Personal information
- Born: September 11, 1969 (age 56) Bantayan Island, Cebu
- Height: 5 ft 8 in (173 cm)
- Weight: 130 lb (60 kg)

Boxing career
- Weight class: Featherweight, Lightweight, Light Welterweight

Medal record
Men's Boxing
Representing the Philippines
Asian Amateur Boxing Championships
| Gold medal – first place | 1992 Bangkok | Lightweight |
Southeast Asian Games
| Gold medal – first place | 1991 Manila | Lightweight |
| Bronze medal – third place | 1989 Kuala Lumpur | Featherweight |
| Bronze medal – third place | 1993 Singapore | Light Welterweight |

= Ronald Chavez =

Filipino boxer

Ronald Chavez (born September 11, 1969) is a Filipino former amateur boxer who competed at the 1992 Summer Olympics and is currently one of the coaches of the Philippine national boxing team.

==Career==
Chavez started out as a featherweight, winning a bronze medal at the 1989 Southeast Asian Games in Kuala Lumpur.
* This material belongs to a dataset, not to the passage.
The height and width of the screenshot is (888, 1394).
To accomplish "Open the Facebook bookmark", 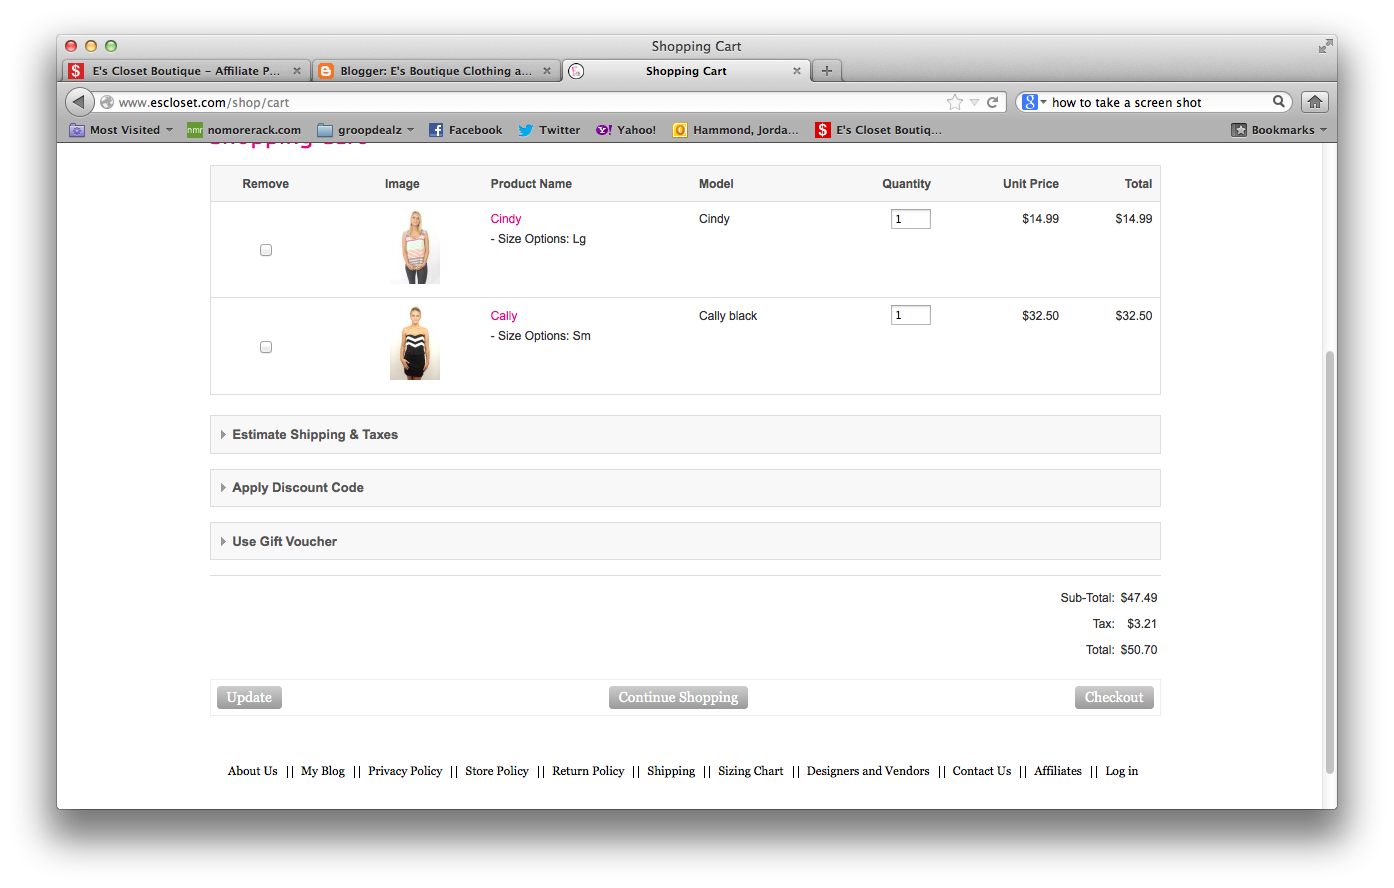I will click(x=465, y=129).
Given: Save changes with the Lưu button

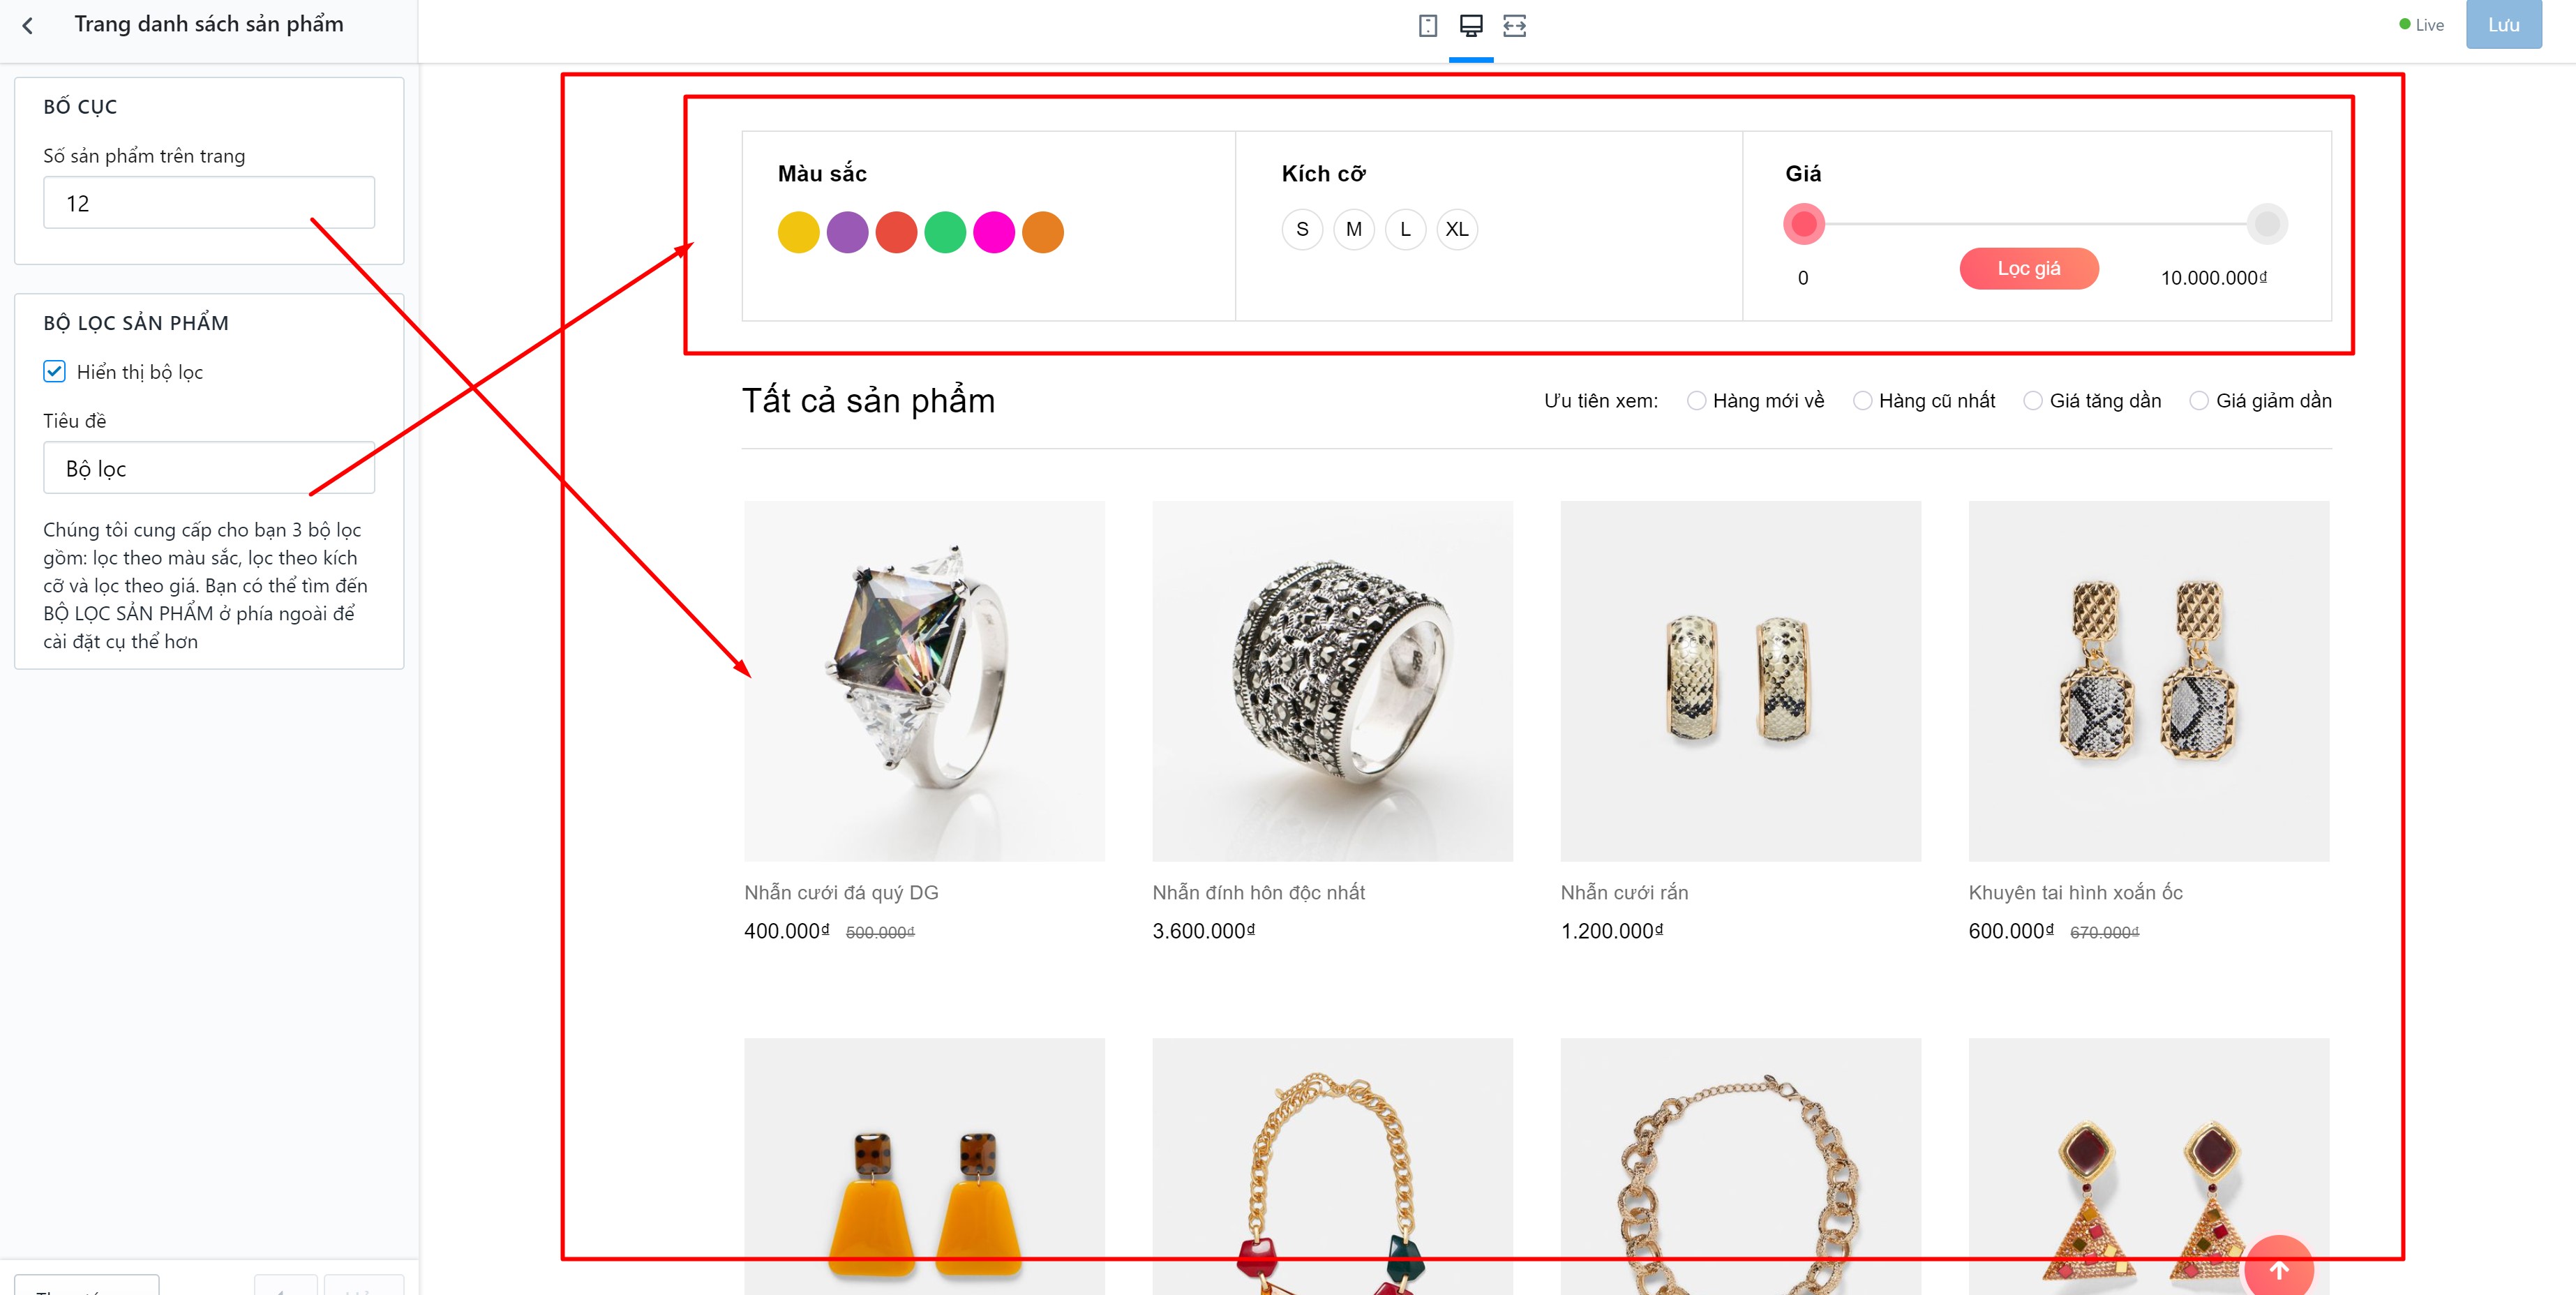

He eventually moved up to lightweight and captured a gold medal in his division at the 1991 Southeast Asian Games in Manila.

Chavez achieved the biggest win of his boxing career at the 1992 Asian Amateur Boxing Championships in Bangkok when he captured the gold medal in the lightweight division after defeating North Korean Yun Yong-chol in the final. The win proved to be special as he also booked a ticket to the 1992 Summer Olympics.

Chavez was among six Filipino boxers who competed in Barcelona. He defeated Egypt’s Emil Rizk and Canada’s William Irwin to reach the quarterfinals of the lightweight division where he was knocked out by South Korean Hong Sung-sik.

Chavez eventually moved up to light welterweight and won a bronze medal at the 1993 Southeast Asian Games in Singapore.

He retired after failing to qualify for the 1996 Summer Olympics. Chavez eventually joined the Philippine national boxing team coaching staff after hanging up his gloves.

===Results===
1992 Summer Olympics

| Event | Round | Result | Opponent | Score |
| Lightweight | First | Win | EGY Emil Rizk | 18-10 |
| Second | Win | CAN William Irwin | 8-1 |
| Quarterfinal | Loss | KOR Hong Sung-sik | KO 1 |

==Personal life==
Ronald Chavez is married to former volleyball player Zenaida Ybanez, with whom he has at least three children. Chavez's brother, Arlo as well as his son Ronald Jr. were also boxers.